Recipe: Perfect Vegan Bruschetta

Delicious, fresh and tasty.

Vegan Bruschetta. The only thing that would make a bruschetta not vegan would be if the bread wasn't vegan. And bread is very often vegan. Especially breads like a French baguette or a ciabatta, these breads are almost always vegan.

Vegan Bruschetta You can make them at home and serve at any gathering as a delicious and fresh easy vegan appetizers. They also make a great healthy snack recipe as well as finger food at a party (think girls night or cocktail party). This easy vegan bruschetta is made with fresh tomatoes and basil and drizzled with olive oil. You can cook Vegan Bruschetta using 16 ingredients and 6 steps. Here is how you cook it.

Ingredients of Vegan Bruschetta

  1. Prepare 3 of brown bread slices.
  2. Prepare 1 of chopped green chilli.
  3. It's 1 tbsp of chopped ginger-garlic.
  4. You need 1 tbsp of chopped tomatoes.
  5. You need 1 cup of boiled green peas.
  6. You need 1 cup of boiled & shredded purple cabbage.
  7. You need 1 cup of chopped red capsicum.
  8. You need 2 of chopped baby corns.
  9. Prepare 1 cup of chopped cucumber.
  10. It's 1 cup of boiled broccoli florets.
  11. It's 2 tsp of sugar.
  12. Prepare 2 tbsp of mayonnaise.
  13. You need 2 tsp of red chilli flakes.
  14. It's 1 of cheese cube (grated).
  15. Prepare 2-3 tbsp of butter.
  16. It's to taste of Salt.

You won't miss having cheese on your bruschetta if you use fresh red ripe tomatoes and flavorful basil. It is best if you grow your own tomatoes or can buy them in season at a farmers market since a ripe seasonal tomato is unsurpassed for taste. Easy and flavorful homemade Vegan Bruschetta made with crunchy baguette, ripe tomatoes, fresh basil and salty kalamata olives. A vibrant and simple appetizer that is perfect to serve when loved ones come to visit!

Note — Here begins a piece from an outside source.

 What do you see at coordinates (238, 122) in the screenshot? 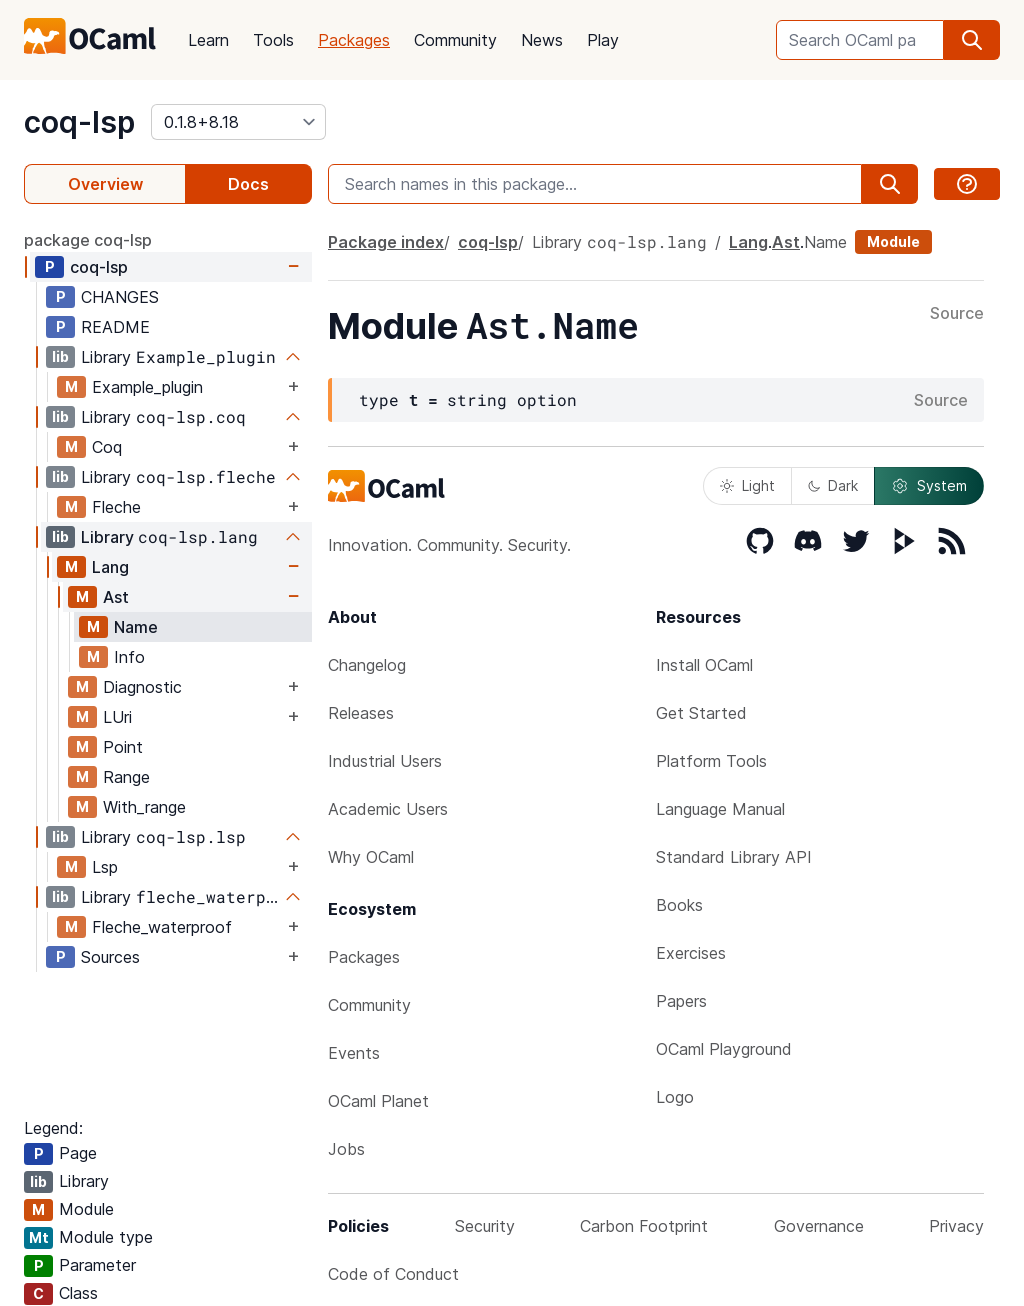
I see `[version]` at bounding box center [238, 122].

Vegan Bruschetta instructions

  1. Apply butter on both the sides of the bread slices and roast them till they are crisp. Keep aside..
  2. For the topping, melt 1 tbsp butter in a pan. Add 1 chopped green chilli, 1 tbsp chopped ginger-garlic, 1 tbsp chopped tomatoes and saute. Let the tomatoes turn soft..
  3. Add 1 cup boiled green peas, 1 cup boiled & shredded purple cabbage, 1 cup boiled broccoli florets, 1 cup chopped cucumber, 2 chopped baby corns, 1 cup chopped red capsicum. Cover for 3-4 minutes & let the veggies steam..
  4. Add 1 tsp sugar, salt as per taste, 1 tsp red chilli flakes, 1 tbsp grated cheese. Let it remain on gas with covered lid for 1-2 minutes. Remove and let the topping cool..
  5. Place the 3 toasted bread slices on a baking tray and spread the topping all over. Add some cheese over it..
  6. Let the slices bake at 180 degrees in a pre-heated oven for 3-4 minutes. Serve hot with a mayo dip made by combining 2 tbsp mayonnaise, 1 tsp red chilli flakes, and 1 tsp sugar. You can even cut it in triangles or squares for easy bite size pieces..

The vegan bruschetta pasta is slightly spicy from the garlic. Slightly sweet from the tomatoes and slightly tangy from the vinegar. Add fresh basil and oh man! You'll want to make this all summer long. I'll be honest, summer is my least favorite season, but it's dishes like these that ease the pain.